Q&A with José Parlá

22 February 2018

Local artist-run publication, Conflict of Interest, featured a Q&A with José Parlá about Landmarks commission Amistad América. Read a snippet below and visit their site for the entire interview. 

Public art in Austin is growing into a robust scene and gaining attention around the country. The latest addition to Landmarks, the public art program at The University of Texas at Austin, is a powerful, 4,000-square-foot mural by multimedia artist José Parlá. The work evokes the vast skies and expansive landscape of our beloved central Texas. The Brooklyn-based, Miami native finds inspiration in the history and experience of urban environments and Austin has proved to be a striking muse.

Catherine Zinser: Welcome to Texas! This mural is unlike anything in the Landmarks collection or in central Texas. One of the principles of building the Landmarks program is bringing great art to a broader public. As someone who started out as a graffiti artist and now works all over the world, what do you find appealing about commissions like this?

José Parlá: Landmarks is significant because it is not your typical museum space. It lives in the public. This is where I began my work as an artist. As a kid, I dreamed of being a painter. I used to sneak into a vocational school library in Miami and look at books on Picasso and Matisse. I knew I wanted to be a painter very early on. I got started painting walls, running around at the early stage of what became known as hip-hop culture. My dad was sort of the intellectual support for my dream and he would say to my brother and me — my brother Rey is also an artist — that what we were doing was similar to the historic cave paintings and that we were communicating with the public by making work on walls like the walls of caves. Public art is still holds a really strong and dear place for me.

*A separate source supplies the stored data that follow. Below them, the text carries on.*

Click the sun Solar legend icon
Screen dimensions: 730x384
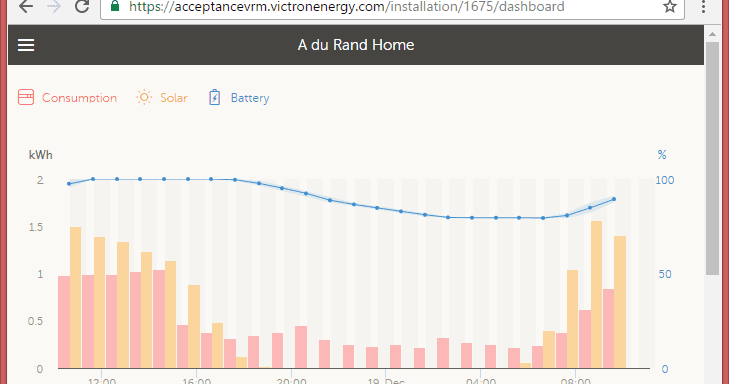[144, 97]
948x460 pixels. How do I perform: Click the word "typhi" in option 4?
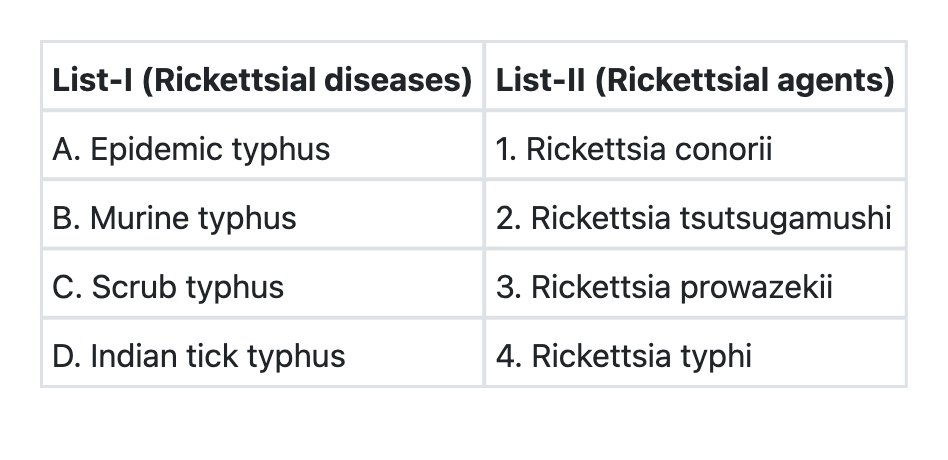point(716,356)
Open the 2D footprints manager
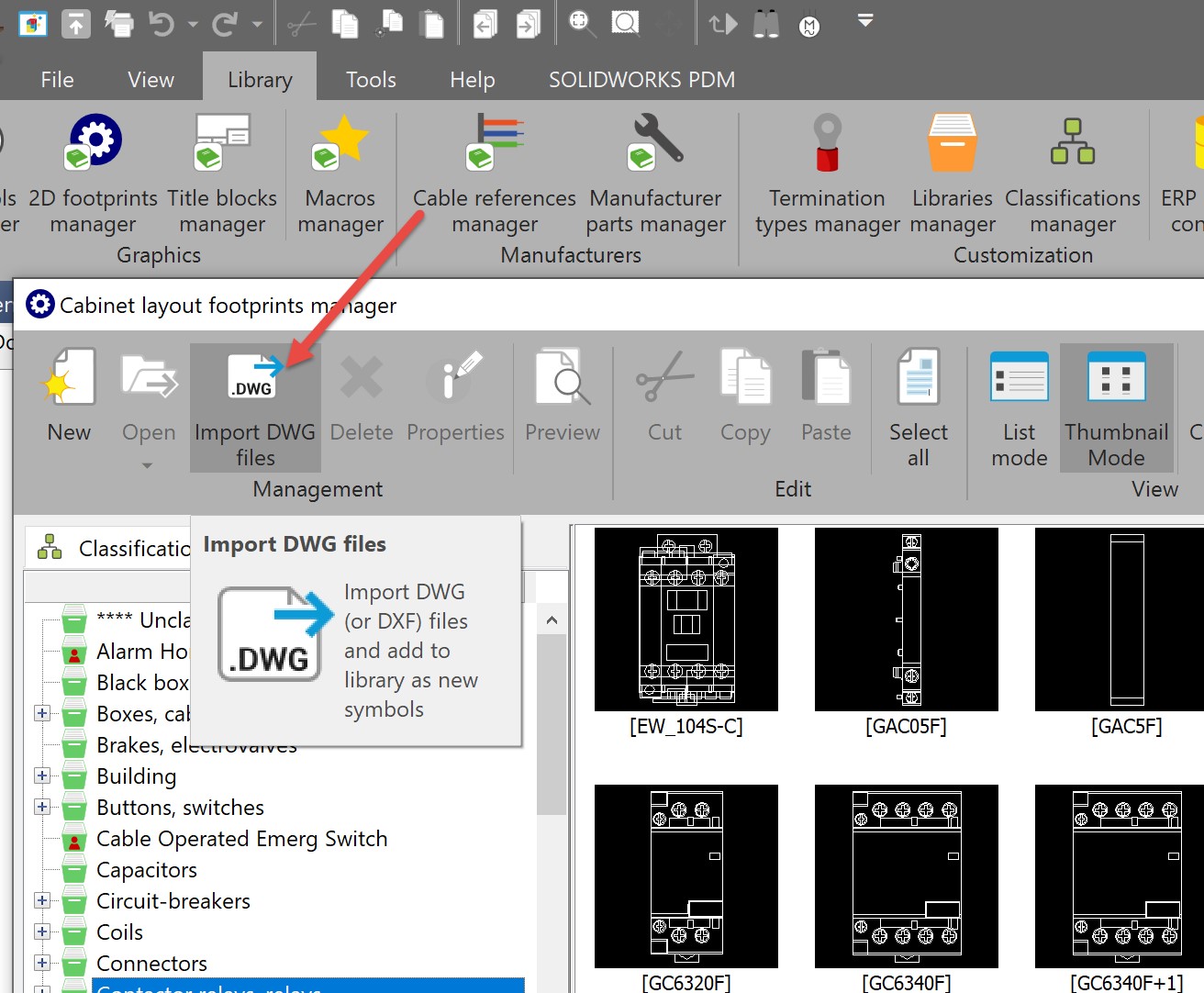This screenshot has height=993, width=1204. click(x=92, y=174)
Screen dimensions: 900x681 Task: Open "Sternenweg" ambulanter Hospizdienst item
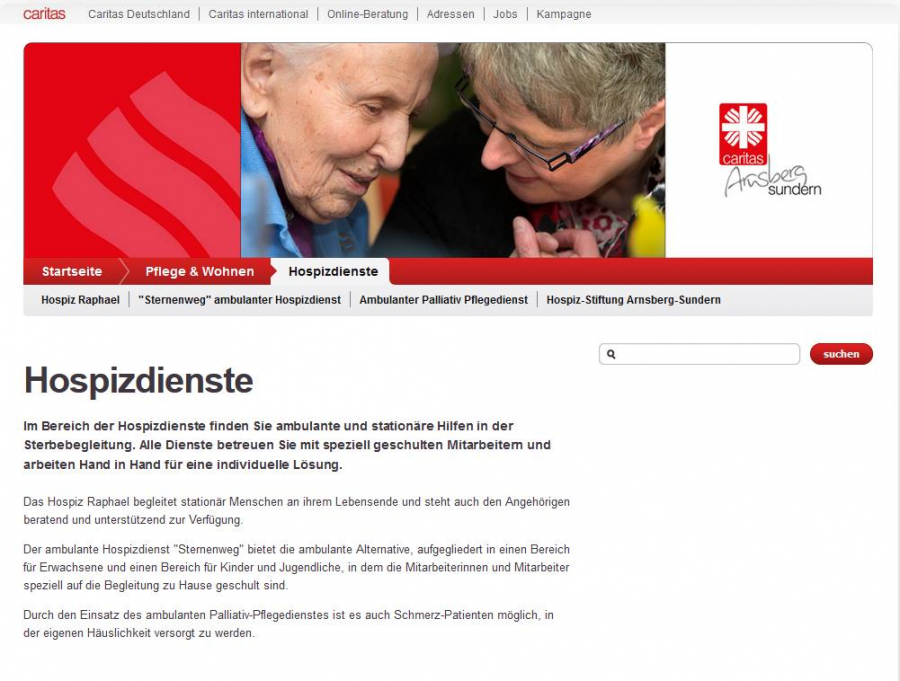click(x=239, y=300)
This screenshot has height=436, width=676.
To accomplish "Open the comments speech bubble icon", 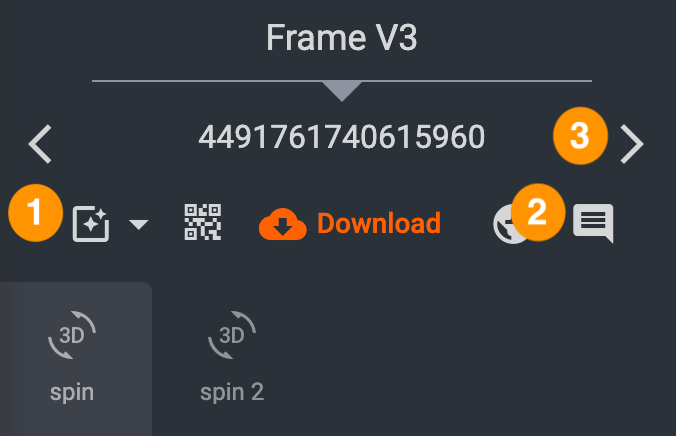I will 593,223.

The concept of this painting is storytelling through abstract painting. I’m always looking at history to give significance to abstract art. I believe that abstract art, in general, has the power to have a very wide, open, democratic conversation. That is one of the attractions that I have with it, because just about anyone from any walk of life can potentially find a message in abstract art that means something personal to them. Your imagination takes the lead and you become my collaborator, working with me to try to figure out this painting. Working in public spaces like this allows for the conversation to grow in many different directions.